Figure 6. Grouping and classification of clusters based on feature similarity. Groups can be created based on feature similarity and then linked scatter (left inset) and parallel coordinates plots (upper insert) can be created within INVIZIAN to help to illustrate that, in this instance, there is a relationship of correspondence between hippocampal volume and age. The top cluster is made up almost exclusively of older subjects. The user-selectable skybox background provides helpful visual contrast for when groups of brain surfaces have been created and a color chosen for representing them.
Application to Reveal Whole-Brain Similarity Clustering
Instead of focusing on a specific region when investigating the ADNI data, we focus our exploration on the relationship between global gray matter thickness and meta-data values. Upon examination using both mouse-driven and query-driven interactions we identify a potential trend in these data involving subject diagnosis (Figure 7). Subjects diagnosed as “normal” tend to be clustered toward the bottom left of the collection of brain surfaces. Additionally, AD patients appear clustered toward the upper right. A Ggobi bar chart colored by group (Figure 7 inset) illustrates that groups appear to vary by diagnosis. Finally, isolating the superior frontal regions of each data set, a histogram plot of cortical thickness (Figure 8, left) shows that the group comprised of mostly healthy normal subjects exhibits greater thickness whereas the other group, comprised of AD subjects, has reduced cortical thickness.
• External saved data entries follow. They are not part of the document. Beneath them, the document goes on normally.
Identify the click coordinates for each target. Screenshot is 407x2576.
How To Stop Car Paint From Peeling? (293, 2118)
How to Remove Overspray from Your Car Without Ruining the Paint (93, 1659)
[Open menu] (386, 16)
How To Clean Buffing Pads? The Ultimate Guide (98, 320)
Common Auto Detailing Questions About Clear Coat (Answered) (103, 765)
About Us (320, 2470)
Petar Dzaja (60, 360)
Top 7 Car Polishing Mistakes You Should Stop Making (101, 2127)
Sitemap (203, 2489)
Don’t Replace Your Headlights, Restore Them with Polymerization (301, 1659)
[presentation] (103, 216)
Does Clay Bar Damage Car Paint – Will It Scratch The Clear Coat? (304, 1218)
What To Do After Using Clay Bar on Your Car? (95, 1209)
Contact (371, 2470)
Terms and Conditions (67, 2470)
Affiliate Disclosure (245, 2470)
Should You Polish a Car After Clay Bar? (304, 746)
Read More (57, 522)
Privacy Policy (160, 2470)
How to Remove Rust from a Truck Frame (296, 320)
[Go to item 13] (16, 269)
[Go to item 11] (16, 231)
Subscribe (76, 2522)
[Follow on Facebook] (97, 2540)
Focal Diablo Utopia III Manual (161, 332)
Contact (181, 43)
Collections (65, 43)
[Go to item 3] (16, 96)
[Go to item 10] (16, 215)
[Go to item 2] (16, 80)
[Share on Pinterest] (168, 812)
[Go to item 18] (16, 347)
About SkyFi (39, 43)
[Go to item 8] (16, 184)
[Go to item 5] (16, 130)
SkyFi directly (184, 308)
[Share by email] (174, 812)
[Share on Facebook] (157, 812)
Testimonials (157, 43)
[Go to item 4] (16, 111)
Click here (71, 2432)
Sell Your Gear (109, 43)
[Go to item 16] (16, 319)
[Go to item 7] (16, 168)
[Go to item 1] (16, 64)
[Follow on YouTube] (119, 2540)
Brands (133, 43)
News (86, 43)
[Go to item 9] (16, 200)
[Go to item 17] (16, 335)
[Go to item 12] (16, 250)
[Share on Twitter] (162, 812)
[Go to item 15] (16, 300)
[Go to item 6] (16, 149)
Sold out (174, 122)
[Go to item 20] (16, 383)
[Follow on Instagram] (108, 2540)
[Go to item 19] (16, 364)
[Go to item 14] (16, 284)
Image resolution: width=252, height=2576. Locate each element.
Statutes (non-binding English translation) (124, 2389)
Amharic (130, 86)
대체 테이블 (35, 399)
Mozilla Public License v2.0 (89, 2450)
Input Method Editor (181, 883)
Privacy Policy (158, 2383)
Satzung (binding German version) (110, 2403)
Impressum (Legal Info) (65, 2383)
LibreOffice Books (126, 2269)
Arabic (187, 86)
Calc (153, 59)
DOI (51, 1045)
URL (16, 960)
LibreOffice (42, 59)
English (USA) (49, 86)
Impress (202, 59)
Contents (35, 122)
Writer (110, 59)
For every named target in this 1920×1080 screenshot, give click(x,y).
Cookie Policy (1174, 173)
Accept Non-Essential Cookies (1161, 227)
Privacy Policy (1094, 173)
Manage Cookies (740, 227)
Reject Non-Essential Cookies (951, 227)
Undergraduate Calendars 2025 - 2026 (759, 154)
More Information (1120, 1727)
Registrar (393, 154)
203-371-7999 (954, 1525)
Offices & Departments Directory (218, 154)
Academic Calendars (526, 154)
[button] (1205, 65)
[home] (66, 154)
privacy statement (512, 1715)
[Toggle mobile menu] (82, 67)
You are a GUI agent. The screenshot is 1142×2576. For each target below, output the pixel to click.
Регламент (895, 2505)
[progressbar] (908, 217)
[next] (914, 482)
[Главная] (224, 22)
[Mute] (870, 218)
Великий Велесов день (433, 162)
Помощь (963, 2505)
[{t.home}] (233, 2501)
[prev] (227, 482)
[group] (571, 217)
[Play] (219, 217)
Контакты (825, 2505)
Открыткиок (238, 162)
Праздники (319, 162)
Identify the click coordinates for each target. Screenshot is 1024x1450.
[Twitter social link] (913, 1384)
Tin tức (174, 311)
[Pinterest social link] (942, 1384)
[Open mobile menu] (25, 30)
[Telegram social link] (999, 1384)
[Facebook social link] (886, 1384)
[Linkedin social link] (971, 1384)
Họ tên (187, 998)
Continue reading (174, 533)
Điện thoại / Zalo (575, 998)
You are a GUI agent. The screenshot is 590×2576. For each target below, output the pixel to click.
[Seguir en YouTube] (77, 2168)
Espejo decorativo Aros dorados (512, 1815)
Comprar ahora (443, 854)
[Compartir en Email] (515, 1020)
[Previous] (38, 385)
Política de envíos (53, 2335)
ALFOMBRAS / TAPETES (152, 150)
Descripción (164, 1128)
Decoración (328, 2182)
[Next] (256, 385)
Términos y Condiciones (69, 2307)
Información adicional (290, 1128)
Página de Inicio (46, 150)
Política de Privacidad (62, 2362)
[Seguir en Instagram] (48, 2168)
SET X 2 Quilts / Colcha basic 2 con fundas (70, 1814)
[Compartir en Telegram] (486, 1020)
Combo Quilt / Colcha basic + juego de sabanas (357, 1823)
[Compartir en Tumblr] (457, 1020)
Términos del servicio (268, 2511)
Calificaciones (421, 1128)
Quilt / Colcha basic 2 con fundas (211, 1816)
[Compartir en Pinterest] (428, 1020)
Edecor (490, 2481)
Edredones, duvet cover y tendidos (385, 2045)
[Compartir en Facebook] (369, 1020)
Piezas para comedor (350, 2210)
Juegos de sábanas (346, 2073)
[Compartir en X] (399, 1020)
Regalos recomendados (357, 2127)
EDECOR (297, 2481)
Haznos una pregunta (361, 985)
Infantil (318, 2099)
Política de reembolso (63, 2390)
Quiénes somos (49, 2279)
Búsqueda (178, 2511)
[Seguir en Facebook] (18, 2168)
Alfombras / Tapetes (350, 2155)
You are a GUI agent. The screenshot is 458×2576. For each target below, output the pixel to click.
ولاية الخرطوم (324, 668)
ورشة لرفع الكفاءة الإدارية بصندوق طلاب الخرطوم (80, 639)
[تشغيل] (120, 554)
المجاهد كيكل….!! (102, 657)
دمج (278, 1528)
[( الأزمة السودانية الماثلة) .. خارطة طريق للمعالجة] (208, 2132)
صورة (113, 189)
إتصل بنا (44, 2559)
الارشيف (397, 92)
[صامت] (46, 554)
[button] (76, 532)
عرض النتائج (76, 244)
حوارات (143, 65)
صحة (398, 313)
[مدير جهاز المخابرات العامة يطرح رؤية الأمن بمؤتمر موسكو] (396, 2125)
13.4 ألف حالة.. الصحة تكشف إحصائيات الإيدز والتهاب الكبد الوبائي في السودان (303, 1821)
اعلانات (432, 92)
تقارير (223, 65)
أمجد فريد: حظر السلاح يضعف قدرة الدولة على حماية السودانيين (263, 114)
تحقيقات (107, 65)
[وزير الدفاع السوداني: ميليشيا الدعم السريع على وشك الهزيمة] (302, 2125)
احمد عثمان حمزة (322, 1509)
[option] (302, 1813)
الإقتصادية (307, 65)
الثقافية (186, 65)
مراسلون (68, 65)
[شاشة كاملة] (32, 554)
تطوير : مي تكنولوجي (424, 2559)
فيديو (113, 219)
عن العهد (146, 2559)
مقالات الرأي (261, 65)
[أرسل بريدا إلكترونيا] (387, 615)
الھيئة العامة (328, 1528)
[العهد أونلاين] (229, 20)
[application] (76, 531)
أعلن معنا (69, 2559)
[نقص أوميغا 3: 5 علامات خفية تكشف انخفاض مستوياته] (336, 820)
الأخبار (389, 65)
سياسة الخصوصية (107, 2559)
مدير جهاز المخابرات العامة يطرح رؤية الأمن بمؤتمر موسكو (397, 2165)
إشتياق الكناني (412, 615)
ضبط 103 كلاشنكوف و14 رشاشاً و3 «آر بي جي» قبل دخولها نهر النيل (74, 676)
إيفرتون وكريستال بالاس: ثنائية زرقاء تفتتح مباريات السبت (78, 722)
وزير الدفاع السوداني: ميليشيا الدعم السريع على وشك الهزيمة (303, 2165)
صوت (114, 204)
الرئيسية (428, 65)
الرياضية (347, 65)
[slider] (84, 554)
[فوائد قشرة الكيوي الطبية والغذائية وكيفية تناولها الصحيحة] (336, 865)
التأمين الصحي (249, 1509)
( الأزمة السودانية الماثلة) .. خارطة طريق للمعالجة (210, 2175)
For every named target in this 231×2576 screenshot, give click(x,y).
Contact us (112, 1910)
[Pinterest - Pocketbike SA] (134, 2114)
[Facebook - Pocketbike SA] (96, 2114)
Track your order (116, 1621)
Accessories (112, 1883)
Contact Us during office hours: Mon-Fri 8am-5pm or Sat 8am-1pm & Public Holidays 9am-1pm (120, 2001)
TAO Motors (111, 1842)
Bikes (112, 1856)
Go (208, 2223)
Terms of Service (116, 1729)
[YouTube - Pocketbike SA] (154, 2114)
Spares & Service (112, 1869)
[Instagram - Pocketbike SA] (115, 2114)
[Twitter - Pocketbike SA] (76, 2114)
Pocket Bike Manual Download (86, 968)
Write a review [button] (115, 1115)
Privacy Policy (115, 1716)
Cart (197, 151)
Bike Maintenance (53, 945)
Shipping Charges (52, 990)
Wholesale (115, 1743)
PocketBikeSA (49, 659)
Figure 7. Additional interactive plotting functionality. A plot of the brain surfaces from subjects having similarly sized hippocampi and classified by their meta-data as being “normal” (blue) and subjects with Alzheimer’s disease (red). With these groups selected, a bar chart (inset) plots subject meta-data diagnosis value by feature value. Normal subjects are plotted as the top-most bar and the Alzheimer’s disease (“AD”) group is presented as the bottom-most bar. The length of each bar represents the total number of subjects per subject meta-data category. This helps to illustrate that the most of the normal subjects are members of the blue feature-similar cluster, and vice versa. This can be particularly helpful when examining and performing grouping operations on large collections of subject data.
Figure 8. Brain region-specific exploration of the data using linked plots painted by user-defined group. Corresponding to the data represented in Figure 7, but focusing only on the superior frontal gyrus sub-volumes, histograms for the group consisting of mostly healthy subjects is given (left), while a red group is largely comprised of patients with Alzheimer’s Disease. Thus, from the examination of how brain morphometry clusters in a derived feature space explored using INVIZIAN, a user can quickly and interactively discover that normal subjects exhibits a larger mean thickness in frontal cortices than do patients. Such a hypothesis can be examined more closely by downloading the original data from the database or tested more precisely through the collection of new empirical brain imaging data.
This set of results is simply a convenient illustration of a well known neurological finding. Alzheimer’s Disease is characterized by cortical atrophy and thinning due to increases in beta-amyloid plaques and the build-up of tau proteins resulting in neuronal cell death (Cutler, 1988). The results shown in Figure 8 illustrates that cortical thickness is reduced in AD patients as compared to normal control subjects. While this is a frequent finding in AD (Thompson et al., 2004; Thompson and Apostolova, 2007; Dickerson et al., 2009; Querbes et al., 2009; Westlye et al., 2009) and, therefore, not entirely surprising nor a unique result under INVIZIAN. However, we highlight it here to illustrate the ability of INVIZIAN to identify this effect as an outcome of an uninformed exploratory vs. inferential statistical consideration. Further examination of cluster patterns may reveal even more subtle relationships worthy of more rigorous analysis or even new hypothesis-driven data collection. We also emphasize that while the presented example focuses on Alzheimer’s subjects, the proposed visual analysis can be applied to other types of neuroscientific clinical data as well.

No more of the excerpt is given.